Jedynaczka, najstarsza czy najmłodsza? Od tego zależy... jak kochasz!

fot. iStock/ SanneBerg

Najmłodsze dziecko

Najmłodsi w rodzinie to często poszukiwacze atencji i uwagi, skłonni do ryzyka i charyzmatyczni. W związkach wydają się być zabawni, spontaniczni, przyciągający do siebie innych. Zazwyczaj posiadają wysokie umiejętności interpersonalne – wszak od urodzenia uczyli się odczytywać sygnały ze strony starszego rodzeństwa i rodziców.  Ich wadą bywa kapryśność i oczekiwanie, że partner podejmie niektóre decyzje za nich i dla nich, zaopiekuje się nimi i zatroszczy o ich potrzeby. W relacji z poważnym i odpowiedzialnym najstarszym dzieckiem, charyzmatyczny najmłodszy może  być na dłuższą metę nieco irytujący, choć z drugiej strony to właśnie przy tym czarusiu pierworodny najlepiej się rozluźni i porzuci swój pancerz perfekcji.

Jedynak

Jedynacy nigdy nie musieli zabiegać o uwagę swoich rodziców, konkurować o nich z rodzeństwem, dlatego w związku potrafią być czasami wymagający i potrzebujący dużej atencji ze strony partnera. Z drugiej strony, jedynacy to osoby, ma których można polegać, odpowiedzialni i konwencjonalni – te cechy sprawiają, że świetnie sprawdzą się jako towarzysze życia dla najstarszego dziecka.  Jeśli jedynak zechce związać się jednak z najmłodszym dzieckiem, musi uzbroić się w cierpliwość i przygotować na czekające go trudności – zabawny, spontaniczny i charyzmatyczny junior będzie bowiem dla niego sporym wyzwaniem, a dopasowywanie się może rodzić frustrację i wymaga czasu.

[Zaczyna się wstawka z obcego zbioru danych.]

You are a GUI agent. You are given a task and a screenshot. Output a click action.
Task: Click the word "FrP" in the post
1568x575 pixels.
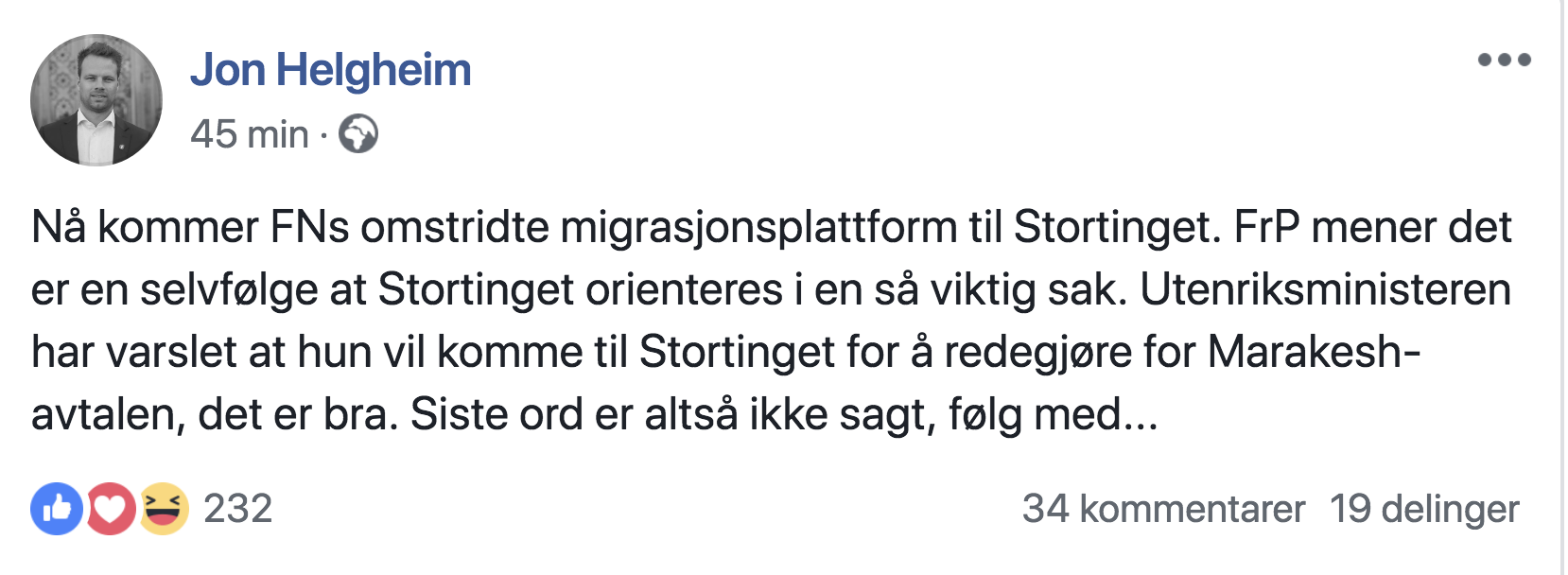click(1266, 228)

Pamiętajmy jednak, by na powyższą charakterystykę patrzeć z dystansem i nie przenosić na własne życie w stu procentach. Nie wszystko zależy od kolejności urodzenia – ważne jest też to, jakimi partnerami byli nas rodzice, czy tworzyli silny, zdrowy związek, czy może się rozstali, jak wyglądały relacje w rodzinie. W psychologii człowieka nie ma stałych, uniwersalnych zasad i pasujących do każdego cech – nasz charakter i sposób bycia, tego, jak dajemy i co otrzymujemy w miłości, zależy od bardzo wielu indywidualnych czynników.